#### [Exercise requirements]
1 > Edit the CNTK news text between "- Multiple bug" and "Jun 23, 2016.", inclusive, and write that part out again with "Tutorials" replaced by "Walkthroughs".
2 > Decide whether each statement below agrees with the CNTK news text, answering yes or no and quoting the deciding words. (a) CNTK has been open source since April 2015. (b) The V 1.6 binary release came out on 2016-08-31. (c) The Python API Preview was first introduced in V 1.7.
3 > Continue the CNTK news text from the point where it stops.

#### [Text section]

-------------------------

2016-08-31. V 1.7 Binary release
Highlights of this Release:
- Improvements in BrainScript (New library of predefined common layer types, Support of cuDNN5 RNN and Common random-initialization types, improved handling of GRUs)
- Support of NVIDIA cuDNN 5.1
- Improvements in Readers and Deserializers
- Additions to Evaluator Library (Eval Client Sample, Strong Name for EvalWrapper)
- New in Unit Tests (Linux support, Randomization engines)
- Python API Preview (since V.1.5)
- Multiple bug fixes
See more in the Release Notes
Get the Release from the CNTK Releases page
2016-08-29. Two new Tutorials are available:
Image recognition (CIFAR-10) and Language understanding (ATIS).
2016-08-10. We have significantly simplified handling of Gated Recurrent Units (GRU). Read more in the corresponding article.
2016-07-15. V 1.6 Binary release
CNTK v.1.6 binaries are on the CNTK Releases page
2016-07-12. We have further expanded Licensing options for CNTK 1bit-SGD and related components. See the details at the Wiki page. These new options are an extension of the new CNTK 1bit-SGD License that we have announced on Jun 23, 2016.
See all news.
CNTK (http://www.cntk.ai/), the Computational Network Toolkit by Microsoft Research, is a unified deep-learning toolkit that describes neural networks as a series of computational steps via a directed graph. In this directed graph, leaf nodes represent input values or network parameters, while other nodes represent matrix operations upon their inputs. CNTK allows to easily realize and combine popular model types such as feed-forward DNNs, convolutional nets (CNNs), and recurrent networks (RNNs/LSTMs). It implements stochastic gradient descent (SGD, error backpropagation) learning with automatic differentiation and parallelization across multiple GPUs and servers. CNTK has been available under an open-source license since April 2015. It is our hope that the community will take advantage of CNTK to share ideas more quickly through the exchange of open source working code.

-------------------------

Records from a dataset
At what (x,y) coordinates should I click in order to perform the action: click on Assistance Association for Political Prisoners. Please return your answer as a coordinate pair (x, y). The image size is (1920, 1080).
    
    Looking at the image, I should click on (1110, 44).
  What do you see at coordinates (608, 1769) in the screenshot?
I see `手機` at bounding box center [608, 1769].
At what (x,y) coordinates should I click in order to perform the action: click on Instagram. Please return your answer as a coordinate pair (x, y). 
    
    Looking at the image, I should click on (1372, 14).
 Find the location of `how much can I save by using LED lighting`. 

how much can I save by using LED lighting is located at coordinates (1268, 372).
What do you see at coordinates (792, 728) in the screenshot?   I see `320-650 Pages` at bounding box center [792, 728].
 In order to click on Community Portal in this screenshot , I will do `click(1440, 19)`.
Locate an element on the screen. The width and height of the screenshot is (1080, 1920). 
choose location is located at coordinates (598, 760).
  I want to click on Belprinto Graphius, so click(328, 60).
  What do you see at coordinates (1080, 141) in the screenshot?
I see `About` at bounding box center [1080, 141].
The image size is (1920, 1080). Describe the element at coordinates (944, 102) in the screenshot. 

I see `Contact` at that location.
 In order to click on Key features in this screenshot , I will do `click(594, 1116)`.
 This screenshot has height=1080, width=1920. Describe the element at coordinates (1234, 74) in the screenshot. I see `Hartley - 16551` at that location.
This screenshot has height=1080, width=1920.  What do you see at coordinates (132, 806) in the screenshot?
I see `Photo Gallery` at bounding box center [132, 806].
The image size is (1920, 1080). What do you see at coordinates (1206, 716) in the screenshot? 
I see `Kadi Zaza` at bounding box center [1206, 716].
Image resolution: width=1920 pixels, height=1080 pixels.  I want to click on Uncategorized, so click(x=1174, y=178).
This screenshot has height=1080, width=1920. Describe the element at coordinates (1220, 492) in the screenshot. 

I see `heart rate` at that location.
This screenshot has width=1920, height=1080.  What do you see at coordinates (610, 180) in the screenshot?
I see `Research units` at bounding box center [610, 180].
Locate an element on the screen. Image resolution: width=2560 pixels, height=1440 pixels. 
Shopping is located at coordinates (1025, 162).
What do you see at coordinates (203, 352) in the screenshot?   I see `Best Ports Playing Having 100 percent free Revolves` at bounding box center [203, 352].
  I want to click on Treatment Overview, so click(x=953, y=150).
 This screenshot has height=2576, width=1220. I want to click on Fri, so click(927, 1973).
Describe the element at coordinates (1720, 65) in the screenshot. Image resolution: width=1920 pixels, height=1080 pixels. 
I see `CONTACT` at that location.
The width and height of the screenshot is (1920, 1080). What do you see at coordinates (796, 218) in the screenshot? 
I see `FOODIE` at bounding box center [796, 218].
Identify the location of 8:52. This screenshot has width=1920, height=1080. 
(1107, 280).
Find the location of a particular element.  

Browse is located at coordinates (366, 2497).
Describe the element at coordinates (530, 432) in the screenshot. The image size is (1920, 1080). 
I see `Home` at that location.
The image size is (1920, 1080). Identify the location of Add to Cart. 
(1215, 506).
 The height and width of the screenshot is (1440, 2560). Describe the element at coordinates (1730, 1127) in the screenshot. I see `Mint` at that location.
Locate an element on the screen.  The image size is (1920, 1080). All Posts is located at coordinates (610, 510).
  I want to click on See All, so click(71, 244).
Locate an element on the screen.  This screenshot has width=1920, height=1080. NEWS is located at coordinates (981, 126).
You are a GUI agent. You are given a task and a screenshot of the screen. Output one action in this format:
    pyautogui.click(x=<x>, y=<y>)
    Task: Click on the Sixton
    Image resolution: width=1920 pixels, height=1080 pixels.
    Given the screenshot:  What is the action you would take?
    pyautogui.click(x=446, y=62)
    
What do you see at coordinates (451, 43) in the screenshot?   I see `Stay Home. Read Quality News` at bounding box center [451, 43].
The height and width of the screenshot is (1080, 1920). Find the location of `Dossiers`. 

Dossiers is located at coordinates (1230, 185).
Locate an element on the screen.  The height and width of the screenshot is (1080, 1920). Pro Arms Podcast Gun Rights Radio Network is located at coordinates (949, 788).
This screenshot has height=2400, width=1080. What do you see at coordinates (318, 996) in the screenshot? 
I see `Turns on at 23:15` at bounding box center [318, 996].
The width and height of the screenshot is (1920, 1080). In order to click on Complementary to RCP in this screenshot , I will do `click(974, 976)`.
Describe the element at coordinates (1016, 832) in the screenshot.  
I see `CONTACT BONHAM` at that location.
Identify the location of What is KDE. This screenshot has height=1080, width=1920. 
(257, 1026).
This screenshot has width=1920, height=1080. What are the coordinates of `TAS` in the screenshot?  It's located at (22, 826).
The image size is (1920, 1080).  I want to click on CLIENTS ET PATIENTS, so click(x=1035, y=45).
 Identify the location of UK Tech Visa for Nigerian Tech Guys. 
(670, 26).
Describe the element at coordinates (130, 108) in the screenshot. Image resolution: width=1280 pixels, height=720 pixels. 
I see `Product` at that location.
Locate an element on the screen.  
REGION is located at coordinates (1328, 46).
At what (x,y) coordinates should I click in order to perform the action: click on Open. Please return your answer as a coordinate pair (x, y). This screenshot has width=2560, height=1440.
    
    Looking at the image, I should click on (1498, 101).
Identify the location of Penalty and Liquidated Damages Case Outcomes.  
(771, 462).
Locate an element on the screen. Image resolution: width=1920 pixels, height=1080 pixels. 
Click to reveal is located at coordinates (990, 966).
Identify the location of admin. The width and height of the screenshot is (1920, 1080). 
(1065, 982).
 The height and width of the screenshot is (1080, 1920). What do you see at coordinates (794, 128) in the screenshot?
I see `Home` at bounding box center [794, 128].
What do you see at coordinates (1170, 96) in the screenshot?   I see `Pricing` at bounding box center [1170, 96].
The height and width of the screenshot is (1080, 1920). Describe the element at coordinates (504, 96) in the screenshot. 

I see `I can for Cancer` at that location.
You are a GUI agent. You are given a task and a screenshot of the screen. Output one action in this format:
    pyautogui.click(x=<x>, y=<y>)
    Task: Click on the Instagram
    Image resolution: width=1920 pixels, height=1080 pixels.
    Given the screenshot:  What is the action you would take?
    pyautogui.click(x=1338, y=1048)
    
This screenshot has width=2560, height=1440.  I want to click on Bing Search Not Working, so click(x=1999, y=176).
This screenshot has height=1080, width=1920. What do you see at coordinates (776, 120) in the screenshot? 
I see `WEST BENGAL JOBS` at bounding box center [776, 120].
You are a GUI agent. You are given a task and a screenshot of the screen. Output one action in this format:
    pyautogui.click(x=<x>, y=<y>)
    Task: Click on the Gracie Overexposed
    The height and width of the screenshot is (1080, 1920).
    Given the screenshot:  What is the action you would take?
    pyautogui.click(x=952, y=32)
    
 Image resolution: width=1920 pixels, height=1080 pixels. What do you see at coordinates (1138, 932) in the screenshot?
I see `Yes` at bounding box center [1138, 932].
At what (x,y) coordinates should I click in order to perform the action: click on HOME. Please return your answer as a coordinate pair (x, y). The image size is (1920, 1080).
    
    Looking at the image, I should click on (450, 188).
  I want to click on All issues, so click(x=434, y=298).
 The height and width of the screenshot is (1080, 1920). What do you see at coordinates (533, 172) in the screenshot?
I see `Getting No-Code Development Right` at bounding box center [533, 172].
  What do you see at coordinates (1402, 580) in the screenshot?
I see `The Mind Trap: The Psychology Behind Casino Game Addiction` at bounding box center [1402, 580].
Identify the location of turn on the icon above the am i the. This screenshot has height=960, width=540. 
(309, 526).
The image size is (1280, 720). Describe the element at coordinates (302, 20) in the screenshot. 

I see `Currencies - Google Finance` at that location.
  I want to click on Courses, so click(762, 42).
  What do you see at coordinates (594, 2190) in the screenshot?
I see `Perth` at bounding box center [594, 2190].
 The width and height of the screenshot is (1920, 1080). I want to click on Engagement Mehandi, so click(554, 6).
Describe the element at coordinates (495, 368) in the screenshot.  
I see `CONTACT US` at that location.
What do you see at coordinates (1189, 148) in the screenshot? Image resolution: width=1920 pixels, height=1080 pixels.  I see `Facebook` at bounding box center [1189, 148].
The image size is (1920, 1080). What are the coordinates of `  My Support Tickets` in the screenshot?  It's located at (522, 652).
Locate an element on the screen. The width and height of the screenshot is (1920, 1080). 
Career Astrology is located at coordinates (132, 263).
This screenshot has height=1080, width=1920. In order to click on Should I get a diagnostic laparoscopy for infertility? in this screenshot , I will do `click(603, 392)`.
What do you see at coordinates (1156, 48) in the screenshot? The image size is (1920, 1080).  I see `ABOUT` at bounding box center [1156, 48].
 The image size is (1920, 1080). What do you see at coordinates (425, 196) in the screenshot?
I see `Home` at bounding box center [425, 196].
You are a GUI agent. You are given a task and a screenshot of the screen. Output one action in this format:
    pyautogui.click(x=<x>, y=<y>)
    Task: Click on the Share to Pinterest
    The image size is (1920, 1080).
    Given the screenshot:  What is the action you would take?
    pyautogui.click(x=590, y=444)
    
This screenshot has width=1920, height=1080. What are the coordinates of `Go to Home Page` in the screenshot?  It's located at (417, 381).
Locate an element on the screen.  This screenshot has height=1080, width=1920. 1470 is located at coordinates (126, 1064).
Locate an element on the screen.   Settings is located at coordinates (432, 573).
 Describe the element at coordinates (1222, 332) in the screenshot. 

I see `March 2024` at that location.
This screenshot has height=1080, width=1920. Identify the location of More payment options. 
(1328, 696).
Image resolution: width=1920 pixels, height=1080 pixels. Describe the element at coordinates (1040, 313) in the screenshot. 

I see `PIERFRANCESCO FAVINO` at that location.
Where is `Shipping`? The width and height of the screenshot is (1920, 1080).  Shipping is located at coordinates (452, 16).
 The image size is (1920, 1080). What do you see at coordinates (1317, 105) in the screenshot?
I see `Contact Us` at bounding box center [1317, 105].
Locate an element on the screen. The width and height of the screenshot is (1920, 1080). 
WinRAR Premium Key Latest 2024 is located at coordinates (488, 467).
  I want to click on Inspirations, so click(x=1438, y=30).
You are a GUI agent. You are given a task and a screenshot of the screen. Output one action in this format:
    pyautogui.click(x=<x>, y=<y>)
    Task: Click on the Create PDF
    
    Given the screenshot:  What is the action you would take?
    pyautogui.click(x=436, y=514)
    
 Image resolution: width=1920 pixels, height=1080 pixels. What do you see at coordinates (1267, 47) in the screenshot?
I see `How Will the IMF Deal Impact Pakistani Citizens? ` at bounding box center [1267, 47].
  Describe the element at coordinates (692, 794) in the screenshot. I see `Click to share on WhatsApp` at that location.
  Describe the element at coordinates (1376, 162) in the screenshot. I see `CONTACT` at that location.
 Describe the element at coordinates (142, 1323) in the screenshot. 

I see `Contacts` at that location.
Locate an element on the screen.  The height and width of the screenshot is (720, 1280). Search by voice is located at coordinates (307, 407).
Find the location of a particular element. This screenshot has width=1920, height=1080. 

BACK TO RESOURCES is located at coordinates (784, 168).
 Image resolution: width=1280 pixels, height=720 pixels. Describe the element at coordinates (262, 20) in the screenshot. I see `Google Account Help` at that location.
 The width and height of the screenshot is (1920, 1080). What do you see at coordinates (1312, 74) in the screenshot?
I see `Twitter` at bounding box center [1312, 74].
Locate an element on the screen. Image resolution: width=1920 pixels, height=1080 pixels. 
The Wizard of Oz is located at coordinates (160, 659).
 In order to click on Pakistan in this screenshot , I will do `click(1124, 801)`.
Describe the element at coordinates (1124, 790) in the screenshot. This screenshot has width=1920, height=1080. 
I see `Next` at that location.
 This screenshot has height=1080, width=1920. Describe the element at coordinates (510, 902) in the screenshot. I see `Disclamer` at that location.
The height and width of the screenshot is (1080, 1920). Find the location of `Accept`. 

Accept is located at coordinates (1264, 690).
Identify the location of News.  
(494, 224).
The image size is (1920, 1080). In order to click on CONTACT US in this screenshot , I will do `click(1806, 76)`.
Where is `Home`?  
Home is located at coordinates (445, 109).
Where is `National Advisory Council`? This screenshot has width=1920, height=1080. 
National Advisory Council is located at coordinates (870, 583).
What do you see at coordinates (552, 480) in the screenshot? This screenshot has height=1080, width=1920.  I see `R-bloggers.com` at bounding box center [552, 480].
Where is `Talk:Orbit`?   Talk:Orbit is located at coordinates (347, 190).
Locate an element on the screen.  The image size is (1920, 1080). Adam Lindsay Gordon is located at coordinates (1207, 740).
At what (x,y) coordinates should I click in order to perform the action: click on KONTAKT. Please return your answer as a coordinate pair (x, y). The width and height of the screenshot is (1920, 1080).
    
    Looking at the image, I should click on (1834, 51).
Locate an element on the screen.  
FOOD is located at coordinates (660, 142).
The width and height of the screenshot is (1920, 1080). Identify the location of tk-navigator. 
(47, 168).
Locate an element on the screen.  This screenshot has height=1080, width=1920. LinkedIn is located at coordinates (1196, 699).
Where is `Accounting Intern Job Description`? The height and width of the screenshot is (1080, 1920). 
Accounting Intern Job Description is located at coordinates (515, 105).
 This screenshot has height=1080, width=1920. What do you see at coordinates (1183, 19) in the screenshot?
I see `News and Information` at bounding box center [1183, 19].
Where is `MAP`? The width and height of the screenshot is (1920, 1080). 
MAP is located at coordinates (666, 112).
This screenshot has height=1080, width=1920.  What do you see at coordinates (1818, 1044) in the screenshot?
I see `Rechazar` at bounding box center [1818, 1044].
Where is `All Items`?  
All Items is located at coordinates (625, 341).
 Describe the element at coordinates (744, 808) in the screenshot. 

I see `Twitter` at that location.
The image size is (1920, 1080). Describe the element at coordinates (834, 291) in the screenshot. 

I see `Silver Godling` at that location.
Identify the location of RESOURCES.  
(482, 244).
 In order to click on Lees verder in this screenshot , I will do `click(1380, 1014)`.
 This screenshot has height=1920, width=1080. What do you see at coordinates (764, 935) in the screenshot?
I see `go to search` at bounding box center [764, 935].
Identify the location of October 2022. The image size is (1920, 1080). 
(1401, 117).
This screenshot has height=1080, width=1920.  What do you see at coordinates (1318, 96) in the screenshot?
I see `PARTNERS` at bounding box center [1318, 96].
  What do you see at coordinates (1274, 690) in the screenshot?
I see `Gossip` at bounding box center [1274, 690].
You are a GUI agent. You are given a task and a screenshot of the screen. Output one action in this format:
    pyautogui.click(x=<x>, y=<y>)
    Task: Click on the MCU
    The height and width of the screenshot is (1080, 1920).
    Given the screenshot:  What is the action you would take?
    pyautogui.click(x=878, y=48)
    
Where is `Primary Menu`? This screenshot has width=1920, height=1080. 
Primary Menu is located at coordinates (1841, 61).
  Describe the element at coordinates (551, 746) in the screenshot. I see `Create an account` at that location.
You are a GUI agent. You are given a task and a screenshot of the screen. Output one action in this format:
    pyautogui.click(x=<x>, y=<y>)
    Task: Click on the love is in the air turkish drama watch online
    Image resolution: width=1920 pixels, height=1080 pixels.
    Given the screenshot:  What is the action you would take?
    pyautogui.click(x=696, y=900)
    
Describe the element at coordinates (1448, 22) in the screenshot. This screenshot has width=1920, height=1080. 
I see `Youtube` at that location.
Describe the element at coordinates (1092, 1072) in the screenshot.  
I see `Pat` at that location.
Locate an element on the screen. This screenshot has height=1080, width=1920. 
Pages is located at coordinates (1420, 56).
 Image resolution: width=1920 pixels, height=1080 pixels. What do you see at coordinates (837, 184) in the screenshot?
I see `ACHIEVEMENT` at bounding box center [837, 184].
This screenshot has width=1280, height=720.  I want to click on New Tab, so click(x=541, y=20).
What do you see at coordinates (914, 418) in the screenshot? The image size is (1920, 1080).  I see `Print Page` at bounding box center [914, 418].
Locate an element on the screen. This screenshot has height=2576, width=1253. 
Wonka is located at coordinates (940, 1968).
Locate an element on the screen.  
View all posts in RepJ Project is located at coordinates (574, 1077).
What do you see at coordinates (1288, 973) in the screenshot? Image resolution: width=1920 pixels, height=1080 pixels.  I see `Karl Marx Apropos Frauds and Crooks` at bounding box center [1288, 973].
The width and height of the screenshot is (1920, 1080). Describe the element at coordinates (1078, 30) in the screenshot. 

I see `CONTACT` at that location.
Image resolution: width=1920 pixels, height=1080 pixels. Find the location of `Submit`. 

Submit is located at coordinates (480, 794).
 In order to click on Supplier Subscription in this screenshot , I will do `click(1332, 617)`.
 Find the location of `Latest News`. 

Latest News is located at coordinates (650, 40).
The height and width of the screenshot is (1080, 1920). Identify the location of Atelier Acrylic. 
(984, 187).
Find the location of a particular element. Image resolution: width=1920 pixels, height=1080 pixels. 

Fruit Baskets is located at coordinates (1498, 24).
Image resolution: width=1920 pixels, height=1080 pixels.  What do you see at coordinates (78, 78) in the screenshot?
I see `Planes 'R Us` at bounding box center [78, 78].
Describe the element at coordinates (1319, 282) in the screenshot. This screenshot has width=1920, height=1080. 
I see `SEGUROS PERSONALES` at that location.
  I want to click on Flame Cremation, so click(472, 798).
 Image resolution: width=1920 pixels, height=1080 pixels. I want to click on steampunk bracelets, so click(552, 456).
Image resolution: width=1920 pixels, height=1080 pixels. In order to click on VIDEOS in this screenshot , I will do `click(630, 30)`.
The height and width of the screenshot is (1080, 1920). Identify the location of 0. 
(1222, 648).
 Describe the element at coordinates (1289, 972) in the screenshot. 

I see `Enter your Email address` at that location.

-------------------------

#### [Results for the exercise]
1 >
- Multiple bug fixes
See more in the Release Notes
Get the Release from the CNTK Releases page
2016-08-29. Two new Walkthroughs are available:
Image recognition (CIFAR-10) and Language understanding (ATIS).
2016-08-10. We have significantly simplified handling of Gated Recurrent Units (GRU). Read more in the corresponding article.
2016-07-15. V 1.6 Binary release
CNTK v.1.6 binaries are on the CNTK Releases page
2016-07-12. We have further expanded Licensing options for CNTK 1bit-SGD and related components. See the details at the Wiki page. These new options are an extension of the new CNTK 1bit-SGD License that we have announced on Jun 23, 2016.

2 >
(a) Yes: "CNTK has been available under an open-source license since April 2015"
(b) No: "2016-07-15. V 1.6 Binary release"
(c) No: "Python API Preview (since V.1.5)"

3 >
Wiki: Go to the CNTK Wiki for all information on CNTK including setup, examples, etc.
License: See LICENSE.md in the root of this repository for the full license information.
Tutorial: Microsoft Computational Network Toolkit (CNTK) @ NIPS 2015 Workshops
Blogs:
- Microsoft Computational Network Toolkit offers most efficient distributed deep learning computational performance
- Microsoft researchers win ImageNet computer vision challenge (December 2015)
The figure below compares processing speed (frames processed per second) of CNTK to that of four other well-known toolkits. The configuration uses a fully connected 4-layer neural network (see our benchmark scripts) and an effective mini batch size (8192). All results were obtained on the same hardware with the respective latest public software versions as of Dec 3, 2015.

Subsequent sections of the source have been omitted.